La testostérone aide au maintien du sommeil profond
La nature est bien cruelle pour les mâles de l'espèce humaine: dès l'âge de 30 ans, leur niveau de testostérone baisse de un à deux pour cent par année. À partir de 40 ans, la qualité du sommeil diminue également. Il se pourrait même qu'il y ait un lien entre les deux.
Une recherche de Zoran Sekerovic, étudiant au Département de psychologie de l'Université de Montréal, a en effet montré que plus le taux de testostérone est élevé chez les hommes de 50 ans et plus, meilleure est la qualité de leur sommeil. C'est la première fois qu'une telle corrélation est établie.
Plus précisément, le lien a été observé entre le niveau de testostérone et la durée du sommeil lent profond, soit les phases 3 et 4 du sommeil. «Comme son nom l'indique, le sommeil lent profond est la période où l'on dort le plus profondément et qui joue un rôle important dans la récupération physique et cérébrale», dit l'étudiant.
Chez un jeune adulte, les phases 3 et 4 représentent de 10 à 20 % du temps de sommeil; à 50 ans, elles n'équivalent qu'à 7 ou 5 % de nos nuits et finissent même par disparaitre chez certaines personnes à partir de 60 ans. L'étude n'a pas montré de corrélation, positive ou négative, entre la testostérone et les autres périodes du sommeil, soit l'endormissement, les phases 1 et 2 ainsi que le sommeil paradoxal, durant lequel surviennent la plupart des rêves.
Hormonothérapie masculine
Le lien n'a pas été relevé chez les individus dans la vingtaine en raison, selon Zoran Sekerovic, de l'état des circuits neuronaux, encore intacts à cet âge. «Avec le vieillissement, il y a une perte neuronale et la synchronisation de l'activité cérébrale est moins bonne, d'où la perte de sommeil lent profond, qui nécessite une grande synchronisation, souligne-t-il. Un faible taux de testostérone aggrave ce manque de synchronicité et explique 20 % de la perte de sommeil profond.»
Autrement dit, un fort taux de testostérone réduit la perte de sommeil lent profond. L'étudiant tient par contre à signaler qu'il existe une incertitude quant à la direction du lien causal. À son avis, c'est la testostérone qui agirait sur le sommeil, mais d'autres études ont déjà laissé entendre que la qualité du sommeil pourrait avoir un effet sur le niveau de testostérone. Ces études se fondent notamment sur la fluctuation quotidienne du taux de testostérone, qui serait plus grand le matin.

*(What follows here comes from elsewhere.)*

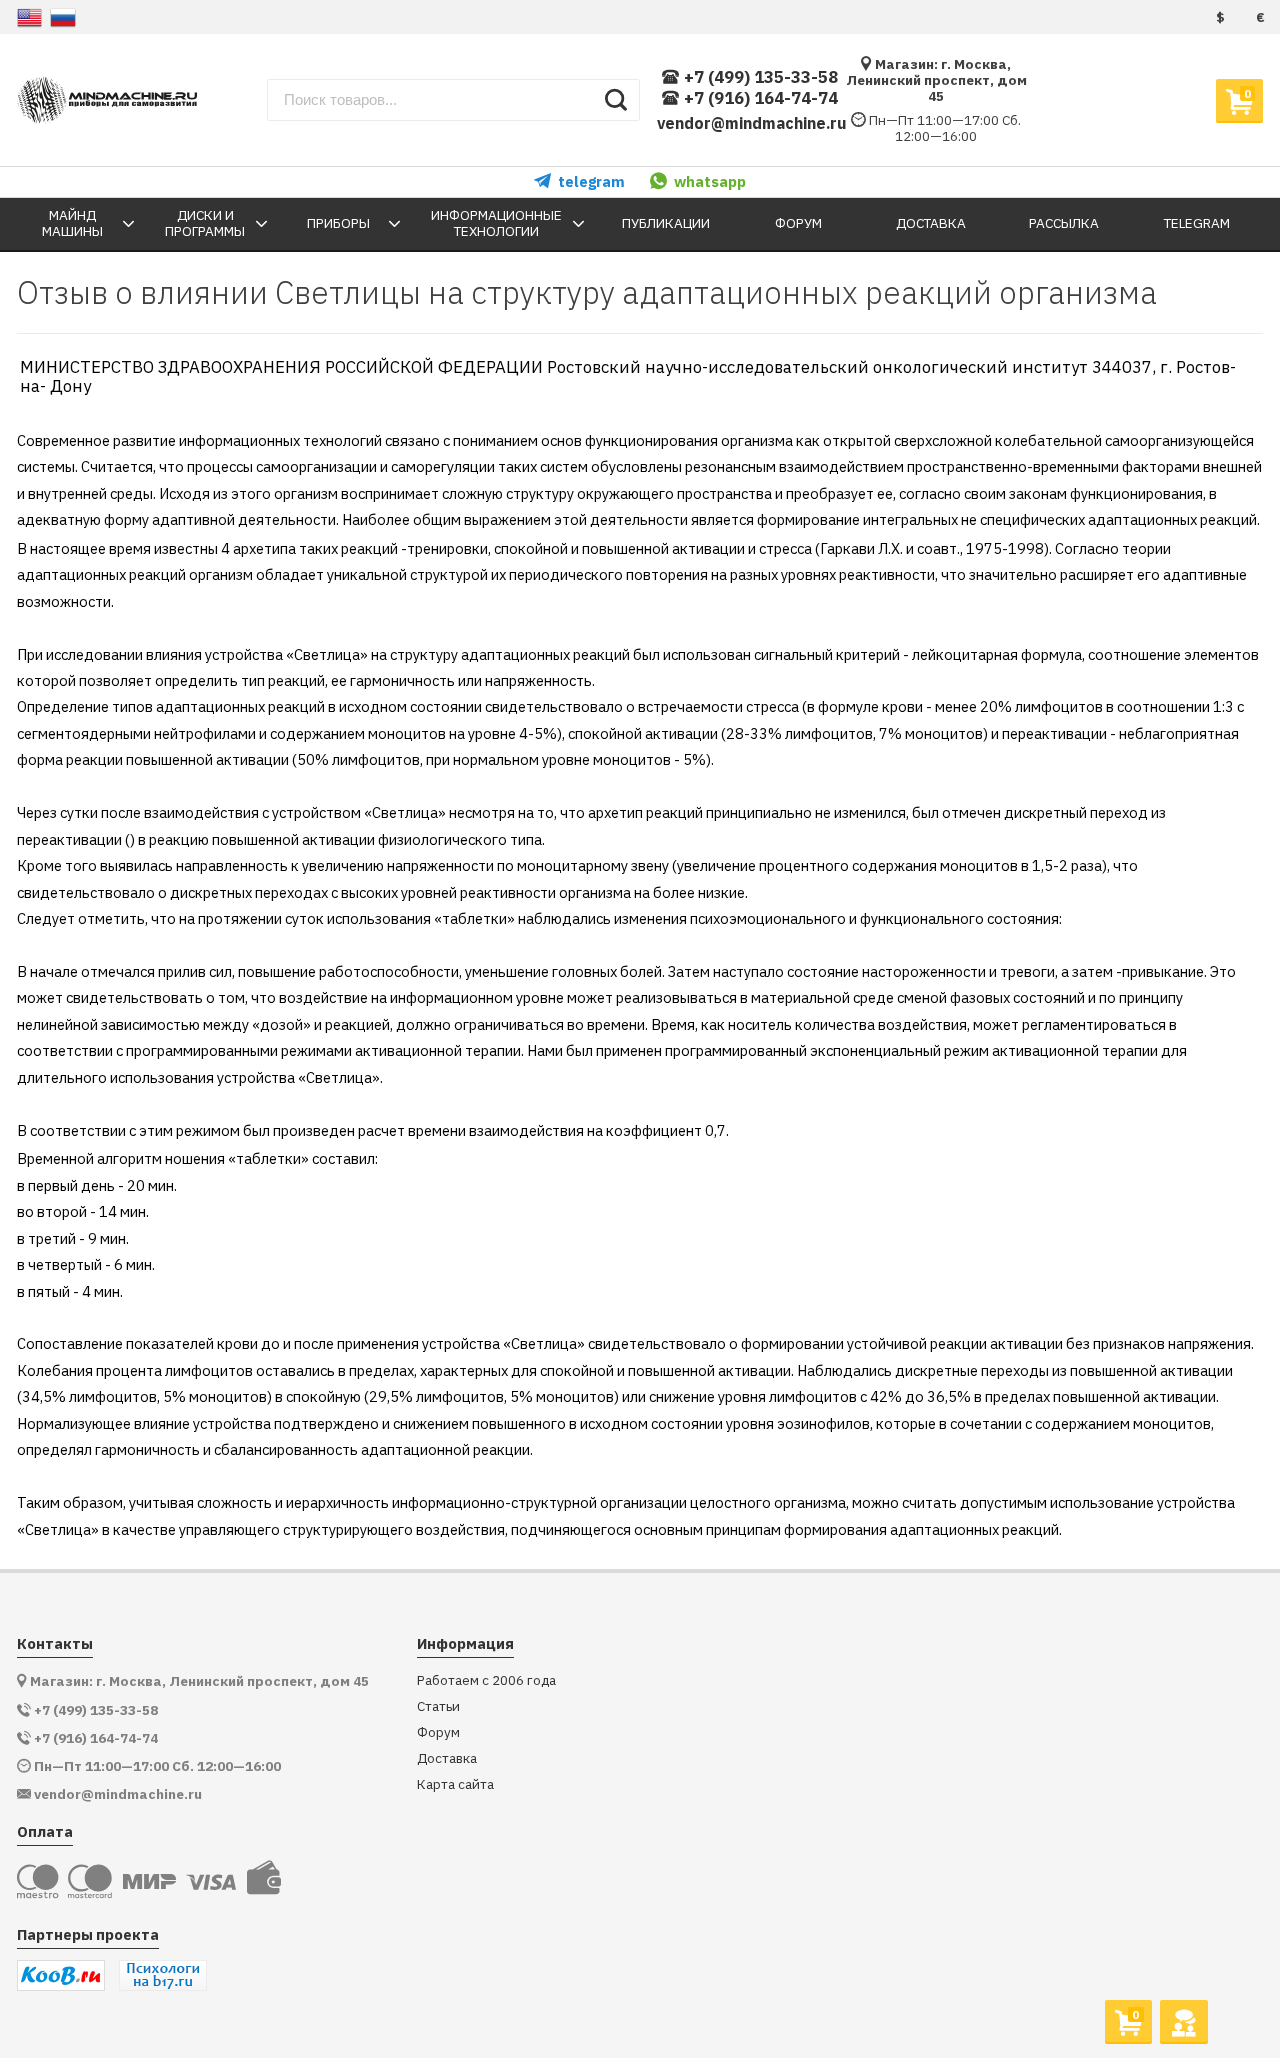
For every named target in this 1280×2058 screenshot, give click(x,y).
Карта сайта (455, 1784)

Si l'hypothèse de Zoran Sekerovic est exacte, elle pourrait relancer le débat sur l'hormonothérapie masculine. «La perte de sommeil lent profond est un problème sérieux qu'on pourrait alors traiter par la testostérone; ce serait une avancée majeure», affirme-t-il. Mais l'hormonothérapie pouvant avoir des effets secondaires, il sera nécessaire de mieux comprendre le mécanisme qui entraine la baisse du sommeil lent profond. La prochaine étape des travaux de l'étudiant portera sur l'analyse des ondes cérébrales chez les hommes dont cette période de sommeil est diminuée.
Zoran Sekerovic présentera les résultats de ses travaux au congrès de l'Acfas. Cette recherche a été effectuée sous la direction de la professeure Julie Carrier, directrice du Laboratoire de chronobiologie au Centre de recherche sur le sommeil et les rythmes biologiques de l'Hôpital du Sacré-Cœur de Montréal.